Steiner invoca en su mosaico de autores a Descartes al recordar que en El discurso del método resplandece la posibilidad de que esa realidad pueda ser totalmente falsa, el invento de un genio maligno, y es justamente Descartes quien articula en el monólogo, en el protagonismo del yo, el conflicto psicológico del drama de la escritura, donde narrar implica el imperativo de poner todo en crisis, de desarmar la realidad para construir un modo asombrado de pensamiento.
En ese campo de posiciones donde distribuye a sus autores, Steiner construye su crítica –abierta a los lugares en que el lector decida ubicarse– y opina con la maniobra escondida de propiciar una batalla entre escritores que conviven en el tiempo de su pluma.

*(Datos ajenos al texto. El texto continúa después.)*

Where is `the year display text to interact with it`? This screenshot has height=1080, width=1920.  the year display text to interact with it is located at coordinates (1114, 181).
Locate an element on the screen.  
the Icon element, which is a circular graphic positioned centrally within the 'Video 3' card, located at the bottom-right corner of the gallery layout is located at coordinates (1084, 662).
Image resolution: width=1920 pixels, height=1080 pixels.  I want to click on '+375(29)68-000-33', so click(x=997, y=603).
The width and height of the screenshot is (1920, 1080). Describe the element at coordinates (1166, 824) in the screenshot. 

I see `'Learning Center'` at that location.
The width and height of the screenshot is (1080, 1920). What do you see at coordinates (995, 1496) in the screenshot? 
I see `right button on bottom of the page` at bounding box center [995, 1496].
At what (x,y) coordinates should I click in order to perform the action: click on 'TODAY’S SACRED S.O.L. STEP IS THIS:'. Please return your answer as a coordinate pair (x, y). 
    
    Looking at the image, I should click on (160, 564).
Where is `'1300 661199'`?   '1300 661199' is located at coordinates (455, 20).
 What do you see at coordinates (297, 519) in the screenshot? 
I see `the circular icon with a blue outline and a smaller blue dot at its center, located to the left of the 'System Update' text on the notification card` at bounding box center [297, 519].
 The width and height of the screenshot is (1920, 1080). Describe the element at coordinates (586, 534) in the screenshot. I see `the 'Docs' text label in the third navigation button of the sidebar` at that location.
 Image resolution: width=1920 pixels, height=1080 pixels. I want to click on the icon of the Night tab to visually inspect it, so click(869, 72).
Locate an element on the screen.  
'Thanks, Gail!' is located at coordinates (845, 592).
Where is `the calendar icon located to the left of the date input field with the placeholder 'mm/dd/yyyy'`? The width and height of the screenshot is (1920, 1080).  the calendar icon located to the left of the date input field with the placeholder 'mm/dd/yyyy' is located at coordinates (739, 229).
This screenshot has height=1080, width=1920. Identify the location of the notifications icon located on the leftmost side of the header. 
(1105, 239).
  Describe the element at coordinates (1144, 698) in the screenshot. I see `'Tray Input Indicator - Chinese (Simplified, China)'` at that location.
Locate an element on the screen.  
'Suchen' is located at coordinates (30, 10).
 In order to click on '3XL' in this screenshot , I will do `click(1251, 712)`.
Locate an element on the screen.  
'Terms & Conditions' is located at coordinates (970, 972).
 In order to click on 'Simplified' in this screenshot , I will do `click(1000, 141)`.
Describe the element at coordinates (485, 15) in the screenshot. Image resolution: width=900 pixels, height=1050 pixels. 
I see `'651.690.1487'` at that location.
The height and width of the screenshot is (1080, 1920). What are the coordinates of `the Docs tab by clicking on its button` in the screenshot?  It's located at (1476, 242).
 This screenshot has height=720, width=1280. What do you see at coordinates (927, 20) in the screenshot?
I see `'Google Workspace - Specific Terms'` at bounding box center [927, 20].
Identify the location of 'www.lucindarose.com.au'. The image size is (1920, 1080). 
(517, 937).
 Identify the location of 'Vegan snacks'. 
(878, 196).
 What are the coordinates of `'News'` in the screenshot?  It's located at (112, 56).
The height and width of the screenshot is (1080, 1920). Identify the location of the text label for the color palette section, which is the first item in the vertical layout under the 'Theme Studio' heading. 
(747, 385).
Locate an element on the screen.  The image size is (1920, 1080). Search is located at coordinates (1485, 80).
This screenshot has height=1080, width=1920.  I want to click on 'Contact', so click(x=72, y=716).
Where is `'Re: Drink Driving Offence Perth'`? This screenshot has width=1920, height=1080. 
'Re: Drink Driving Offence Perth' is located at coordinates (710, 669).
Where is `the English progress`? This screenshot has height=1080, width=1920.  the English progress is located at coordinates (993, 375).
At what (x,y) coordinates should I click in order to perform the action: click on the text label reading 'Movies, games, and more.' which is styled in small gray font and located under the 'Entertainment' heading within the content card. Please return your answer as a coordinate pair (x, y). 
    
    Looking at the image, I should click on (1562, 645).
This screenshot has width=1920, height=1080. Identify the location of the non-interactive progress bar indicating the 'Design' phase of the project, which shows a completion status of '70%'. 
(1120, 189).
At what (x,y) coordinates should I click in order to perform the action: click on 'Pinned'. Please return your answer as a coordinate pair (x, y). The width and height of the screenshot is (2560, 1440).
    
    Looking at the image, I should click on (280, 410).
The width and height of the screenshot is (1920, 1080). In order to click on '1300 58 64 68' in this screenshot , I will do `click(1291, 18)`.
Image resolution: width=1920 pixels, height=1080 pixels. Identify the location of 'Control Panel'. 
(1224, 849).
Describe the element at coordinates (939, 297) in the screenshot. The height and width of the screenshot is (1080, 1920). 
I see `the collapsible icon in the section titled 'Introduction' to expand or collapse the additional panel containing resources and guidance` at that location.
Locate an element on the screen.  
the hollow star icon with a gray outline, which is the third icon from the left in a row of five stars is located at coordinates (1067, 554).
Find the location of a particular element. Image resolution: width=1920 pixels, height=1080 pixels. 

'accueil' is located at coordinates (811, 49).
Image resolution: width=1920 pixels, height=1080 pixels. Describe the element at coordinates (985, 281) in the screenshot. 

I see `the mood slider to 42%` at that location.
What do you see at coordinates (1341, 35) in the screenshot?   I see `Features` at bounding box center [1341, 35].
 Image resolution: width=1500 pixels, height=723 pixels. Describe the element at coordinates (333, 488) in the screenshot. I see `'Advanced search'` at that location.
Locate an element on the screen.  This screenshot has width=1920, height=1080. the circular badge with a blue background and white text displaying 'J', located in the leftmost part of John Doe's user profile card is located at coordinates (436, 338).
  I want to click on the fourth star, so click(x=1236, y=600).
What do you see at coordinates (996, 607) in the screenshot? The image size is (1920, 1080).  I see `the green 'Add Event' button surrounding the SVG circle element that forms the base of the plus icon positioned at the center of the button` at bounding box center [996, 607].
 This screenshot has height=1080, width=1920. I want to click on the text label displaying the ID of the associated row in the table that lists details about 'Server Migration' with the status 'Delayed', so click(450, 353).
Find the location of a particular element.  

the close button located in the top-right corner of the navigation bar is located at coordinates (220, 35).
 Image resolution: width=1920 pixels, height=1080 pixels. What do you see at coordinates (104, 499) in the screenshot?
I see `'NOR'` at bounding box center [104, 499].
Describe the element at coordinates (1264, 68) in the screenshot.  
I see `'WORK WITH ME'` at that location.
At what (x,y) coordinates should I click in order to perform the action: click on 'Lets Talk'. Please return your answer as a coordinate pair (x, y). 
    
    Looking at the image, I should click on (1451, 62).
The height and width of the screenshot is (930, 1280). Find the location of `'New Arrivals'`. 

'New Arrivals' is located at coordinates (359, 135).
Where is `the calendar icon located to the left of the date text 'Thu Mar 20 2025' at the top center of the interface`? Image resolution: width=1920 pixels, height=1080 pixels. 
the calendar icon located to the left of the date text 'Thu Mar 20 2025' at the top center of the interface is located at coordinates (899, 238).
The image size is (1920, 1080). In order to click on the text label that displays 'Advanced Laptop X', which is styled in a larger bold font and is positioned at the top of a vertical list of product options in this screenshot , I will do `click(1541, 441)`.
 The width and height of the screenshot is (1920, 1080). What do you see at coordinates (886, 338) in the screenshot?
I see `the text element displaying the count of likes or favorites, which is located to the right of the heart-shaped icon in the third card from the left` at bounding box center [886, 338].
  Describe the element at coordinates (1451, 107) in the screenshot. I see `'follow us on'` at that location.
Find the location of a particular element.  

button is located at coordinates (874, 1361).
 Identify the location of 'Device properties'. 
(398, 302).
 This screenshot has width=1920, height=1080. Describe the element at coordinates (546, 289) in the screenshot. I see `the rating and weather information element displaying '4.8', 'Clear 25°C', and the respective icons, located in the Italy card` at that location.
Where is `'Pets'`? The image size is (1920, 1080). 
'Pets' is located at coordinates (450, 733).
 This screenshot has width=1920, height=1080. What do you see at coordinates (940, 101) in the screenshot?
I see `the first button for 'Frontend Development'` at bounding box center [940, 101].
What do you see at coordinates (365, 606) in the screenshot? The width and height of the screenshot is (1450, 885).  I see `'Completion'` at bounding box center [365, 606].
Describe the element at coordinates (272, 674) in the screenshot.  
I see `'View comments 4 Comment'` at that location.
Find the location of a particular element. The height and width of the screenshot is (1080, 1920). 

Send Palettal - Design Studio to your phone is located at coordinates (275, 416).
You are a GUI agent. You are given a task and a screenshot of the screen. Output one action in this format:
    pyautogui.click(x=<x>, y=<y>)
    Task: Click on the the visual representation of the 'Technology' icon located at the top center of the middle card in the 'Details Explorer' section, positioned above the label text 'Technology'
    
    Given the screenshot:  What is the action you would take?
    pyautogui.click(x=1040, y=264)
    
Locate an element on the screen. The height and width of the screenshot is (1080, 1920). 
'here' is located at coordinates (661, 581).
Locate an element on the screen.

Romper con la monotonía, con la tentación de dejarse llevar por el discurso mediático, es tal vez uno de los grandes propósitos performáticos de este libro. Especialmente cuando la humanidad atraviesa experiencias sobre las que resulta muy difícil poder hablar. Es allí donde Hegel aparece como un anticipador del hermetismo de Benjamin y Adorno. Tal vez no se sepa exactamente de qué se está hablando o no sea necesario comprenderlo, como propone Steiner, pero el espectáculo de la muerte a gran escala, los holocaustos que fabrican montañas de cadáveres, hieren de manera agónica a la palabra. No poder hablar de la Shoá, que El Mal abandone la idea de sentido, no exhala la posibilidad de la metáfora sino que provoca un derrumbe en la idea misma de pensamiento. El silencio se convierte en la trama externa del soliloquio donde los personajes se repliegan ante un entorno que no puede comprenderlos y construyen diálogos dislocados e interminables mientras permanecen en su cuarto convertidos en enormes insectos o caminan por las calles de Dublín. Un proscrito sin ciudad, un vagabundo como Paul Celan perdido en el virtuosismo de su media docena de lenguas.
El libro entraña hacia el final un atentado contra sí mismo. El autor que escapó de las explicaciones y de la búsqueda resignada de sentido reconoce que esos balbuceos entrecortados no son la manifestación incipiente de una música desconocida, sino que presentan un problema irrefrenable cuando lo que no se puede decir es el horror.